### [WORK TO BE COMPLETED]
Write out exactly the line containing "Viewport: 1316px width, 906px height." and all lines that come after it in the listing below, through the very last one.

BEGIN

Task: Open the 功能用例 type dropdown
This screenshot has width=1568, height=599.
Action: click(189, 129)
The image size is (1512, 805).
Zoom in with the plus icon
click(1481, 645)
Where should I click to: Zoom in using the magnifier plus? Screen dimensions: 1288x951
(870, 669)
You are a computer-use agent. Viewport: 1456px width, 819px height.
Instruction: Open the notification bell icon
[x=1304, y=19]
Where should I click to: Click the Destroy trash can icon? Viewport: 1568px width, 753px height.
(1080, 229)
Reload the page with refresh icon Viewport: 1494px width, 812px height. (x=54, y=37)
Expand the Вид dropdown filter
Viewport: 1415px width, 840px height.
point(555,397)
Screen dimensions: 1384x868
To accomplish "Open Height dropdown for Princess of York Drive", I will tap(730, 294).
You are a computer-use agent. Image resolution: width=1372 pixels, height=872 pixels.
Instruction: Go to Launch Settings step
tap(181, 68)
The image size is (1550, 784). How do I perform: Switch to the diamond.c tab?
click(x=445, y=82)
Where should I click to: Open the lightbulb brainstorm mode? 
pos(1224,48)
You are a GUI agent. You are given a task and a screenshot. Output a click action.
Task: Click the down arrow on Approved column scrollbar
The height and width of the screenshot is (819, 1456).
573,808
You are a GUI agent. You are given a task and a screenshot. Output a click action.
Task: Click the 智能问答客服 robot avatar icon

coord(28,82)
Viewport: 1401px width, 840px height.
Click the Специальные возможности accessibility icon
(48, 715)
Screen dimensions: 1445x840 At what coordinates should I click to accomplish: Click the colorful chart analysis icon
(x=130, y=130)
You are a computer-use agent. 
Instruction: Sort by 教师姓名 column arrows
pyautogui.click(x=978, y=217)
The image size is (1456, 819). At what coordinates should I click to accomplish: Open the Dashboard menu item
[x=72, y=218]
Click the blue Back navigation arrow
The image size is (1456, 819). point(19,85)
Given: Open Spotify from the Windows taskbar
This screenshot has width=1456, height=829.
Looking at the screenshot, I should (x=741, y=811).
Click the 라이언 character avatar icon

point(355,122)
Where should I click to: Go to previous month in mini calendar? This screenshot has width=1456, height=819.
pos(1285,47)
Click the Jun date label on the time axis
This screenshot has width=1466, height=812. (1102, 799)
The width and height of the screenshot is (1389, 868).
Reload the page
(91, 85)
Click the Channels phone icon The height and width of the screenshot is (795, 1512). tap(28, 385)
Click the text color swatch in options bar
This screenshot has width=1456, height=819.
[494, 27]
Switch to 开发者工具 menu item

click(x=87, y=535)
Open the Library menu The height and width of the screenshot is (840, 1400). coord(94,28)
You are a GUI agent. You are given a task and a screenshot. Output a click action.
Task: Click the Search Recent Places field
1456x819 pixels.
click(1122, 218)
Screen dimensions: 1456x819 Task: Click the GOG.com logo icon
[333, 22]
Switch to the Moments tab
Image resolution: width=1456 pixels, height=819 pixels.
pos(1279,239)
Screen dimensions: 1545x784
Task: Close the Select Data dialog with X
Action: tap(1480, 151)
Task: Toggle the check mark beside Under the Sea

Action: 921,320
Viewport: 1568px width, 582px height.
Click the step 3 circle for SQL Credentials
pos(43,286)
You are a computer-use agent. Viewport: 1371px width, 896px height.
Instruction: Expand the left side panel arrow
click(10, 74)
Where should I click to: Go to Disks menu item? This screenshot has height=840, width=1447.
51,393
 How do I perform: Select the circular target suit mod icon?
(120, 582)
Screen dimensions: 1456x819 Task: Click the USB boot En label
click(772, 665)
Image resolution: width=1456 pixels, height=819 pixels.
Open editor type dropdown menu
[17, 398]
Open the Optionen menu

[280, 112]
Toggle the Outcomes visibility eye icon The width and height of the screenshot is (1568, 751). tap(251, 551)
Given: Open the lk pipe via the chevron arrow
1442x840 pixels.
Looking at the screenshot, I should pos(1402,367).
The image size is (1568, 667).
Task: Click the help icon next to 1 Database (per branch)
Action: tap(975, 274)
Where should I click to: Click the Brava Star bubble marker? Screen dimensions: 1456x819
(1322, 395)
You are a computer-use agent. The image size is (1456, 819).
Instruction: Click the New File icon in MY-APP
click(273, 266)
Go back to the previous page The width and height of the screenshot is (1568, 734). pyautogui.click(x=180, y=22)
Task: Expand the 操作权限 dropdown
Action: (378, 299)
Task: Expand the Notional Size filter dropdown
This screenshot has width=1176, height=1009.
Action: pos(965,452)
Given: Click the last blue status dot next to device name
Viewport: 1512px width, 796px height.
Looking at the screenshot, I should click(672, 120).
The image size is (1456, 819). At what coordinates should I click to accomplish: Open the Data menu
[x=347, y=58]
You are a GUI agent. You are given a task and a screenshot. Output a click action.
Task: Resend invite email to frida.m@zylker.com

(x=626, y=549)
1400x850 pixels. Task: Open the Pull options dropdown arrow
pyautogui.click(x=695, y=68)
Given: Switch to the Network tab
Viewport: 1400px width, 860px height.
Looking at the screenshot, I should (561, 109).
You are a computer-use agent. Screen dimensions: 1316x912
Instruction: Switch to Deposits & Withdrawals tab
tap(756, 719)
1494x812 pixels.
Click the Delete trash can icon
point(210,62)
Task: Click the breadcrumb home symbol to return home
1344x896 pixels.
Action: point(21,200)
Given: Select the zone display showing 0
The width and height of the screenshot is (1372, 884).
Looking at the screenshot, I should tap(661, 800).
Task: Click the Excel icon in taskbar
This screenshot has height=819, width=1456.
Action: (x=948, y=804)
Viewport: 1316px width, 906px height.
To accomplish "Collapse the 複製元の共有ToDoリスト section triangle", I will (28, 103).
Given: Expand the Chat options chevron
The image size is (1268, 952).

END

### [RESULT FOR THIS EXERCISE]
Viewport: 1316px width, 906px height.
To accomplish "Collapse the 複製元の共有ToDoリスト section triangle", I will (28, 103).
Given: Expand the Chat options chevron
The image size is (1268, 952).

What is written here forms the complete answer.